As dawn’s early light gave way to the clear skies of Wednesday morning on February 21st, an Israeli airstrike abruptly shattered the peace of a residential neighborhood in Damascus around 9:40 AM local time (0630 GMT).

This wasn’t the distant thunder of a storm on the horizon but the all-too-close roar of jet engines heralding destruction from above.

The Kafr Sousa area, usually bustling with the day’s beginnings, became the tragic stage for the latest episode in an escalating campaign of air assaults.

This strike didn’t discriminate between the battlefield and the home front; it bore down upon the daily lives of civilians, leaving at least two dead in its wake, according to Syrian state media.
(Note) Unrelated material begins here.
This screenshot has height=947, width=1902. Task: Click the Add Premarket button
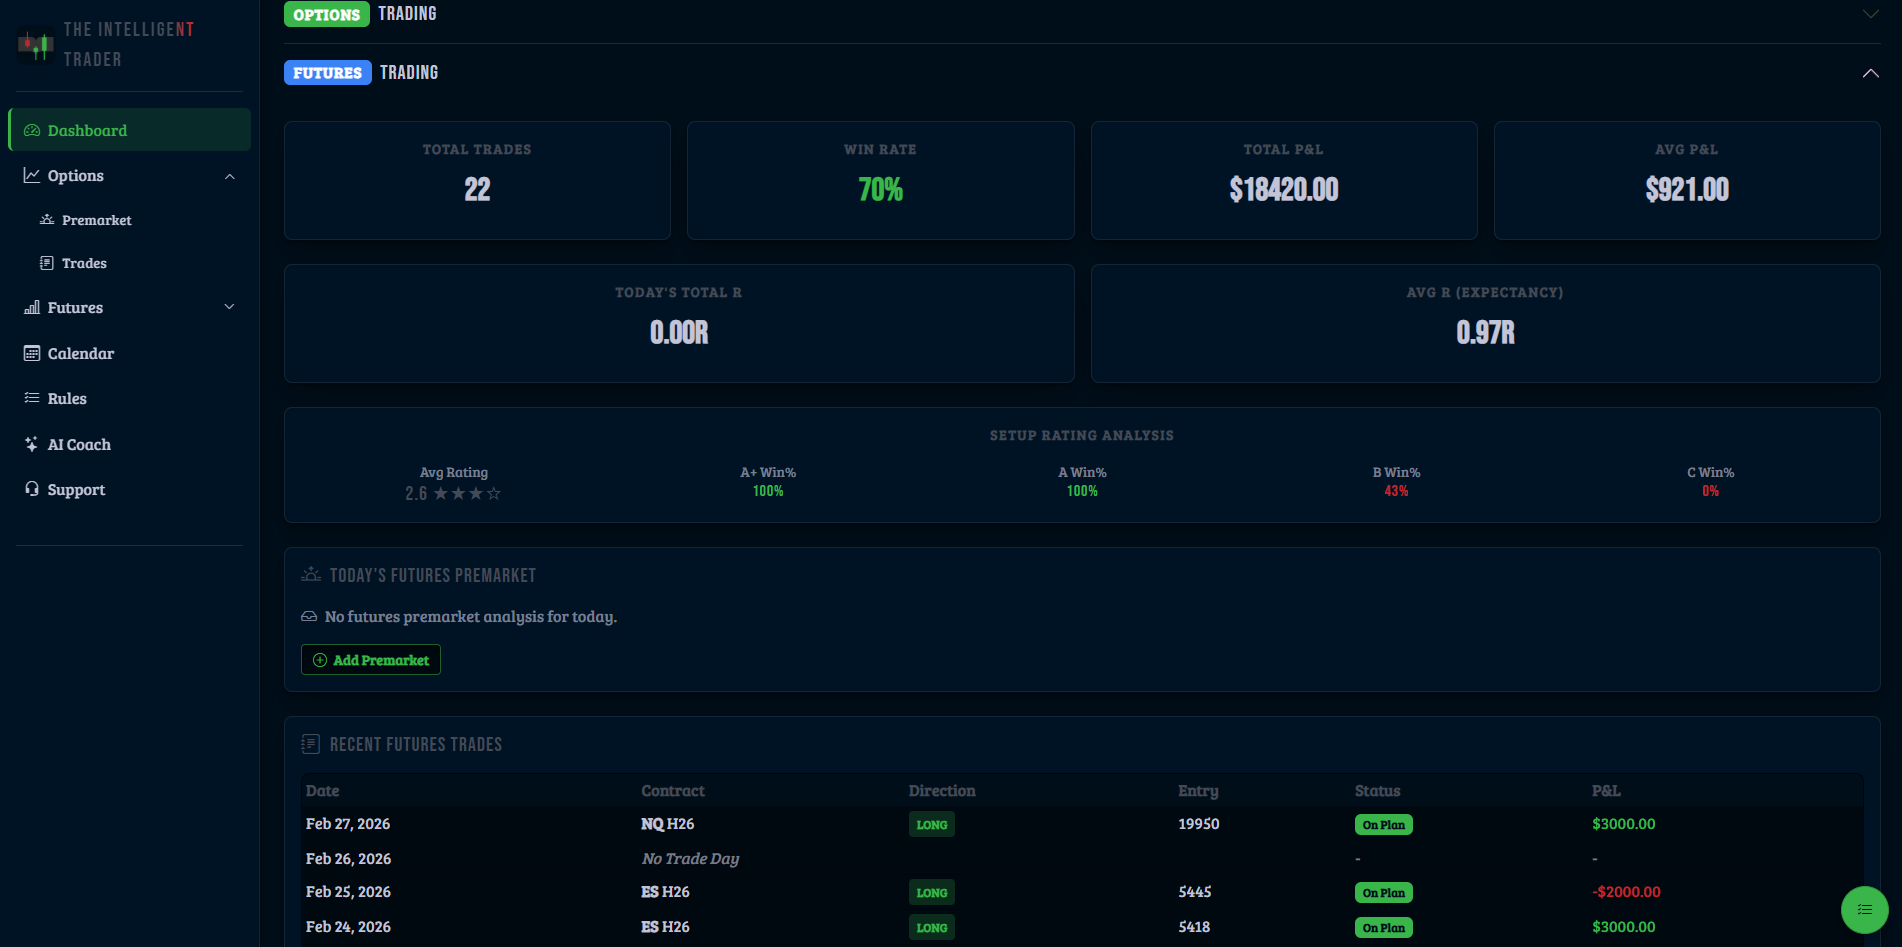click(370, 659)
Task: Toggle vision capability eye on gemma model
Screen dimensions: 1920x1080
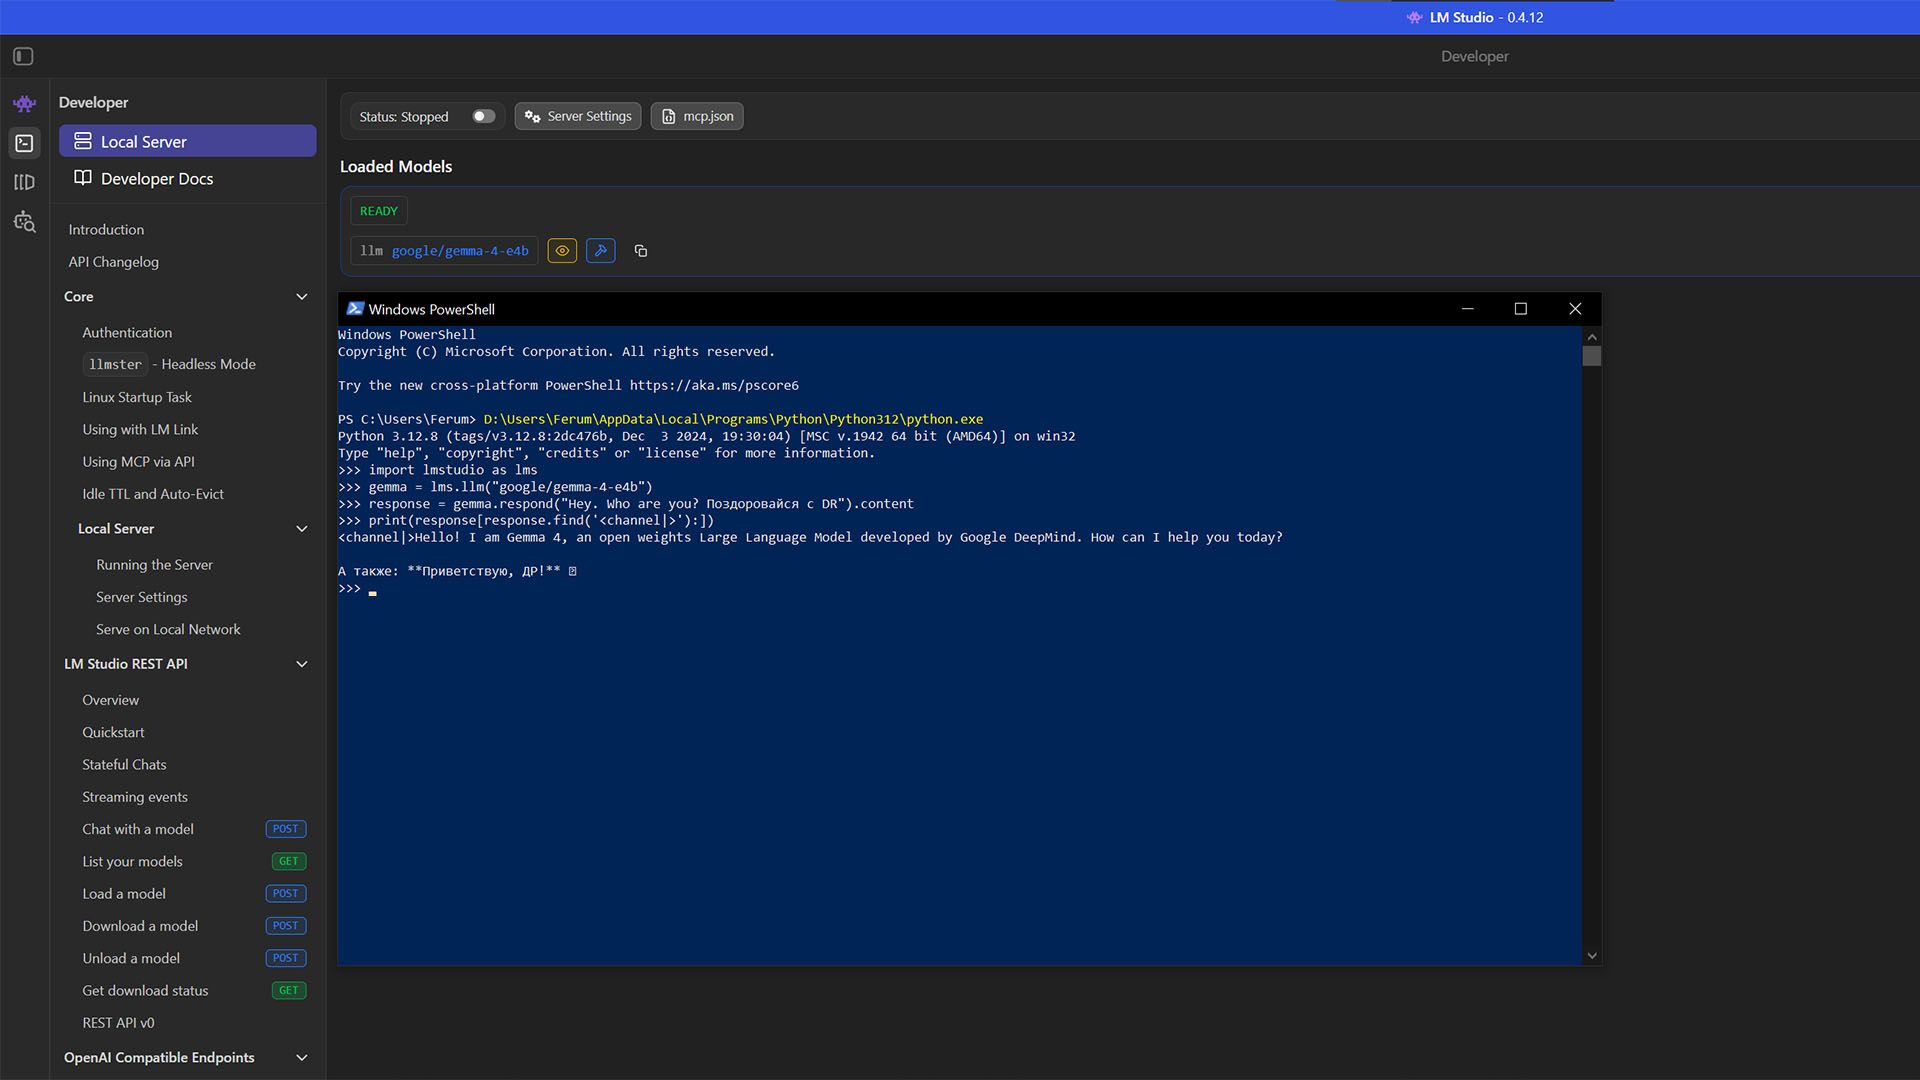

The seeming target, a nine-story residential building, bore the physical scars of this aggression, with its fourth floor particularly ravaged, a testament to the attack’s fury.

Witnesses to the Aftermath: The Scene at Kafr Sousa

An AFP lensman, bearing witness to the aftermath, captured the visage of a nine-story edifice scarred and blackened, its fourth floor bearing the brunt of wrath from above.

Firefighters, those unsung warriors against calamity, battled the blaze that the missiles birthed, a pyre for the unnamed.

Meanwhile, the Syrian Observatory for Human Rights tallied the night’s toll: a Syrian civilian and two foreign nationals, their lives extinguished in the blast.